The Private Enterprise Federation’s chief executive, Nana Osei-Bonsu feels the same, “We don’t see the road ahead, we don’t know the policies that will be put together to lift us from where we are.”?
And the national figures reflect this negative trend and mood. In the second quarter of 2013, Ghana recorded GH¢2,281 million worth of industrial activity in real terms. In the third quarter, this reduced to GH¢2,057 million. In the fourth quarter, it reduced further to GH¢2,030 million.
Of course, government cannot be responsible for all the factors contributing to this industrial decline, but a responsive government attitude to industry can save many of our suffering companies.
AGA, for example, cites high cost of production (relative to gold prices) as the reason for its present difficulties. A close look at the cost profile of the company reveals that the cost of electricity and the falling value of the cedi are two important contributors to the company’s current distress. In both cases, responsive government policy could have made a difference.
The current government’s appetite for spending more money than it has will only lead to further depreciation of the cedi. Especially so when we look on while the industries that should produce and bring in foreign exchange fold up.
Government should cut the waste and the corruption, and support our declining industries. We must and can find the money.
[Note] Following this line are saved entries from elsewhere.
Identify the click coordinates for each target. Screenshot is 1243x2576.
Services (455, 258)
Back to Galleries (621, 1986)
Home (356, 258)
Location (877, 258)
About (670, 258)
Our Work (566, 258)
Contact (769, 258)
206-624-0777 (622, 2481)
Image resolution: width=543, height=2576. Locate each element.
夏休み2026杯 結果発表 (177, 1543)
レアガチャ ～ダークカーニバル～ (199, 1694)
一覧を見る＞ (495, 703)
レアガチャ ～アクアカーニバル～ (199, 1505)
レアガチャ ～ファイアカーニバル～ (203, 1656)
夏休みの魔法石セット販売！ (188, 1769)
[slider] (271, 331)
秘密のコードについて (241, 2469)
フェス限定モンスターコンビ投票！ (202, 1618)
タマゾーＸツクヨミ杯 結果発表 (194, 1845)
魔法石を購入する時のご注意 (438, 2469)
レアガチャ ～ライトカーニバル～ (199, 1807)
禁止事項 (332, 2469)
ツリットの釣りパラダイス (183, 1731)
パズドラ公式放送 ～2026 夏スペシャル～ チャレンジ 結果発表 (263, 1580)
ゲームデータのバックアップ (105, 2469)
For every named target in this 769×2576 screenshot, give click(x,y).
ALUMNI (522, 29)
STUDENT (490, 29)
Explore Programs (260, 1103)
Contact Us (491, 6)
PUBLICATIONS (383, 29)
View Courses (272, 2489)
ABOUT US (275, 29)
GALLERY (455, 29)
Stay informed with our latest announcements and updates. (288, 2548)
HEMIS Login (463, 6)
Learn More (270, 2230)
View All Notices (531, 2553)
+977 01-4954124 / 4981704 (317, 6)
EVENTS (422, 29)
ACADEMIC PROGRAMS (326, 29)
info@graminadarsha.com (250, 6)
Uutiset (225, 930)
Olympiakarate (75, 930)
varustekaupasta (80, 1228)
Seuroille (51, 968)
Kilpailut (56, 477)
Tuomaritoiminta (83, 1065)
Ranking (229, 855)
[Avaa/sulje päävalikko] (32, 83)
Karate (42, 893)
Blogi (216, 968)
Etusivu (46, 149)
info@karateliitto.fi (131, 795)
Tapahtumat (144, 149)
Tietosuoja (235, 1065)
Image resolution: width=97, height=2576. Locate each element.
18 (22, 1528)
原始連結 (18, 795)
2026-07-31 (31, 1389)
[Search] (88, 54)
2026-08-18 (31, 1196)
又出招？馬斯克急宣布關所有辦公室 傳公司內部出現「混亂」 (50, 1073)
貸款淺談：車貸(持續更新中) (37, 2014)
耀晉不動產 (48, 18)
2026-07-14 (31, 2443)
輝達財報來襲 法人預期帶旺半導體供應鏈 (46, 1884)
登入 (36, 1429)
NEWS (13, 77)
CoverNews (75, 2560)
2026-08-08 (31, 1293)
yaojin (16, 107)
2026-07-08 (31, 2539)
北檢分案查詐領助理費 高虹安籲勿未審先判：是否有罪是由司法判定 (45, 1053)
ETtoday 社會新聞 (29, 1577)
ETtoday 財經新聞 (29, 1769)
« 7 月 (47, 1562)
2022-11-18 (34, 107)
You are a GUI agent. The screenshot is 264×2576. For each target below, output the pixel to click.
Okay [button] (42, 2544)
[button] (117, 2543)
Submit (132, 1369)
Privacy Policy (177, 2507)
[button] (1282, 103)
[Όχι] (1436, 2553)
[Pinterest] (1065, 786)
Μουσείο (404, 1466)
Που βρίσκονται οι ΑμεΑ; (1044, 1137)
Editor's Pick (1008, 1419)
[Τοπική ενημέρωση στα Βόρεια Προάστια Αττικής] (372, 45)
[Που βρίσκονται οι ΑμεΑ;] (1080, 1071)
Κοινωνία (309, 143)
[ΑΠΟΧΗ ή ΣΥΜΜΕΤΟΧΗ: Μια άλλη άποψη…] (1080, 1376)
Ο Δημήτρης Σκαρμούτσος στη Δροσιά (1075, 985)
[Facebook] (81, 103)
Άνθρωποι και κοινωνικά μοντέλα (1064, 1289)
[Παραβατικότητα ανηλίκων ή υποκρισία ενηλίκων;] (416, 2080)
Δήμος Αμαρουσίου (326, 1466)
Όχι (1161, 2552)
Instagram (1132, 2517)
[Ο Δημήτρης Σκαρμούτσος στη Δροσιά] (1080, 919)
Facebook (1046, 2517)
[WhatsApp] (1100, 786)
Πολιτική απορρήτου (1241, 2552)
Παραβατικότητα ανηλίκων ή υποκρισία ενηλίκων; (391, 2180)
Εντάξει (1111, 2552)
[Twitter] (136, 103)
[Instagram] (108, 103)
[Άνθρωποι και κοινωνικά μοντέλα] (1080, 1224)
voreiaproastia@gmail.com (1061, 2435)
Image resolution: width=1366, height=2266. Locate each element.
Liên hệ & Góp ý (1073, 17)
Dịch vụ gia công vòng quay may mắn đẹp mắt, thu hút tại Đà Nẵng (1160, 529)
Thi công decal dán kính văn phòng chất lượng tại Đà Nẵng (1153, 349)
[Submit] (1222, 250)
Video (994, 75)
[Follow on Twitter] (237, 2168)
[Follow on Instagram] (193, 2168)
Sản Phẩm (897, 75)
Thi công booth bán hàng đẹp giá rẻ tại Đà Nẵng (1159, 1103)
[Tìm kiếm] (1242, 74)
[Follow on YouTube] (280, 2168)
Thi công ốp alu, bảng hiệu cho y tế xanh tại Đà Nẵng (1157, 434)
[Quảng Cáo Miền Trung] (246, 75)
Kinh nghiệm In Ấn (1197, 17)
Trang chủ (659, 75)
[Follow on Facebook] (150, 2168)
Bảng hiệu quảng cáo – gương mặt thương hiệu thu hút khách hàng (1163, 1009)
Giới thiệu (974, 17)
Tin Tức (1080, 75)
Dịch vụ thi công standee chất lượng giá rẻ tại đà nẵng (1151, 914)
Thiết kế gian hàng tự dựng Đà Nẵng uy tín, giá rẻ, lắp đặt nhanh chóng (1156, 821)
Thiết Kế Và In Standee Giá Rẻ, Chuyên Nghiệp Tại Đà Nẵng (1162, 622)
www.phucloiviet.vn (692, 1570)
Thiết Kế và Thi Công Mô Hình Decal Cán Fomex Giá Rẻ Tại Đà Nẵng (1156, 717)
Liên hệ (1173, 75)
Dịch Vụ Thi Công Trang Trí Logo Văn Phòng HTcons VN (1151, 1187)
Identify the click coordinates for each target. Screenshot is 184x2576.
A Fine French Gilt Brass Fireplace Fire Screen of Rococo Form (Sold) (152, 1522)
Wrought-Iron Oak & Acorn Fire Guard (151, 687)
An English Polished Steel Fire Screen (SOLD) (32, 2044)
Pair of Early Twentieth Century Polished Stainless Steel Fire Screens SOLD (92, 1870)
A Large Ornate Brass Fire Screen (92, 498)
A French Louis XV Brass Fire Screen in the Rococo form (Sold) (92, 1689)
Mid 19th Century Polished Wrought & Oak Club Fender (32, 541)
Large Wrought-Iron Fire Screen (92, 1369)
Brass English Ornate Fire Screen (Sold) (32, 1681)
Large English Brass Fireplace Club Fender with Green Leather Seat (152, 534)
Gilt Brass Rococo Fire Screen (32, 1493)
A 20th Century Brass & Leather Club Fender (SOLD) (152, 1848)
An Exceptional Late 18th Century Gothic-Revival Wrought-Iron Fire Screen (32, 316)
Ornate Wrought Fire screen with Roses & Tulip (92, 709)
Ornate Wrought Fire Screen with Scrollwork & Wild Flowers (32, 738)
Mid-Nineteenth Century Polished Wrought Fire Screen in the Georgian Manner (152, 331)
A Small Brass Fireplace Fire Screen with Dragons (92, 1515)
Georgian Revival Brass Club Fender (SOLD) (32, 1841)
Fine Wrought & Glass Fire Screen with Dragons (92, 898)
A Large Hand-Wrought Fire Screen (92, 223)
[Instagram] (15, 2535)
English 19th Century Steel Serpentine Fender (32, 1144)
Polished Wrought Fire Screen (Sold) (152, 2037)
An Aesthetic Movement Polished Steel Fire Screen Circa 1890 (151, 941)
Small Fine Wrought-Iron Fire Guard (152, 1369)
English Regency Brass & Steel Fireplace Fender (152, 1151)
Government cannot be making dubious payments to companies like Subah InfoSolutions and others whilst lamenting at the same time that it cannot raise the money to support our suffering industries.
And again and again, erratic power supply and the cost of electrical power to industry have been mentioned by industry players as serious setbacks to the growth of business. Where are the strategies to match power demand with supply? What is government’s policy response to industries’ growing cost of production as a result of high tariffs for industrial power? I don’t find any.
The option of political leadership looking on unconcerned as industries suffer and fold up should no longer be entertained. It is time for the Mahama administration to sit up!